Riding with Ry in the Tetons – My favorite place in the US, so riding into them at 6 a.m. was special.
Hiking the Indian Peaks – A friend and I biked into the Indian Peaks Wilderness, locked up the bikes, and spent the day climbing & scrambling across a lot of scree.
The embeddedness of the LLMs
I started using ChatGPT & other LLMs as soon as they launched, but in 2024, LLMs became fully embedded in my daily life.
Everyday, I am amazed at their utility. Everyday, I find myself saying, “I cannot believe this is possible.”
I now use them constantly throughout the day across use cases like the below:
Customer support → Built a GPT with all of our docs, support tickets, and customer questions to help handle inbound support and customer questions.
Podcast post-production → Created a GPT trained on transcripts from 50+ podcast episodes with founders, SaaS product leaders, and pricing experts. It generates summaries, launch copy, and social posts.
Writing & editing → Emails, social media marketing, blog articles, and more.
Research → Market analysis, competitive intelligence, vendor evaluations.
DIY → Everything from setting up a bike trainer to fun games with toddlers.
Coding → Building apps using Cursor and GPT. The capabilities still blow my mind.
Thought partnering & sparring → Built a custom GPT called Sparring Partner to debate ideas and pressure-test priorities.
The Rockies
In early November, we moved from Georgia to Colorado.
Leaving Atlanta & the Southeast was bittersweet. We spent six years there, have an amazing community of friends, are deeply invested in the startup ecosystem and a project in North Georgia, and love the Southeast. I travel back regularly for work, and of course, our families are in Chattanooga, so the Southeast will always be home.
The move wasn’t easy at first. We arrived to an early snowstorm, and for weeks, Van was in full-on revolt. He still says, “I miss our Atlanta house.”
Nellie, on the other hand, took it in stride.
By the holidays, we were feeling settled, and I started pushing my running to gears I hadn’t reached in years. There are a lot of fast mountain athletes out here.
Limited by the Unnoticed in 2025
With recap now written, onto Limited by the Unnoticed in 2025.
Since founding Schematic, I’ve done almost no extracurricular writing. I don’t expect that to change in ‘25, but I’ll still try.

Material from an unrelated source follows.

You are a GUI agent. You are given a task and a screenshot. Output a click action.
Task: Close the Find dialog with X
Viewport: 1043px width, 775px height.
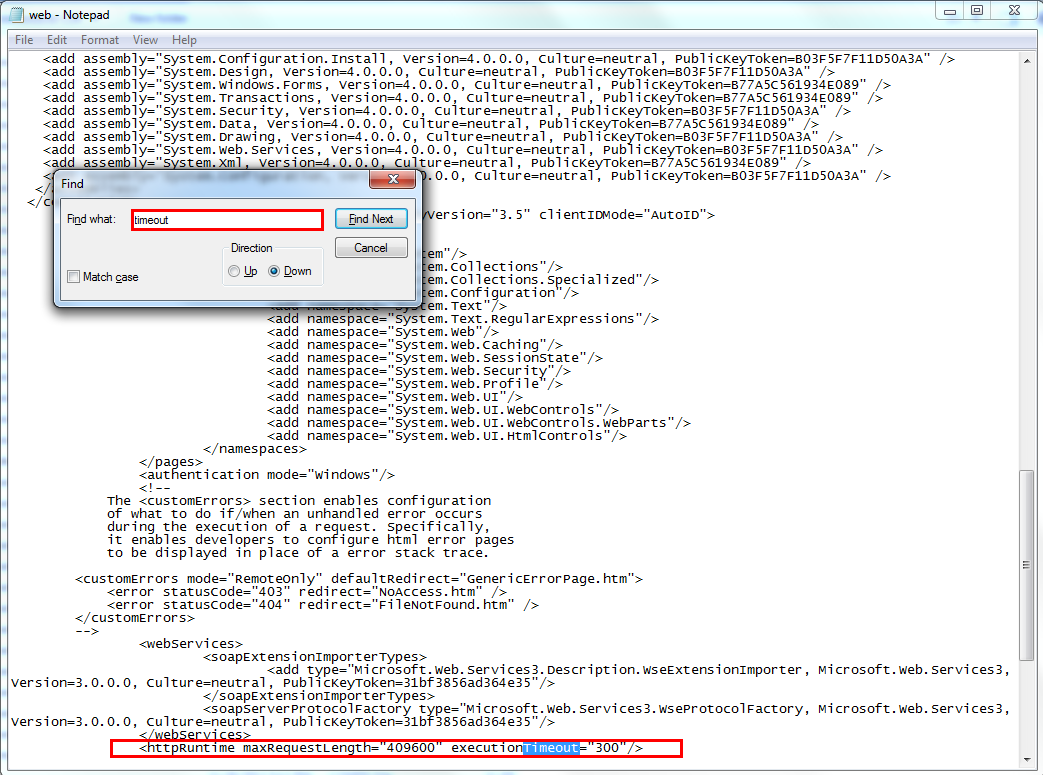pyautogui.click(x=393, y=181)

Here are a few topics I hope to explore—many unchanged from last year:
Chronic Autoimmune Diseases → How wearables might evolve for better prediction, diagnosis, and treatment.
LLMs → How we’re leveraging them while building Schematic.
Schematic → What we’re learning.
Placemaking → How town centers get developed.
Geopolitics → How different historical perspectives shape global trends.
Foxholes → The viability of foxholes at scale.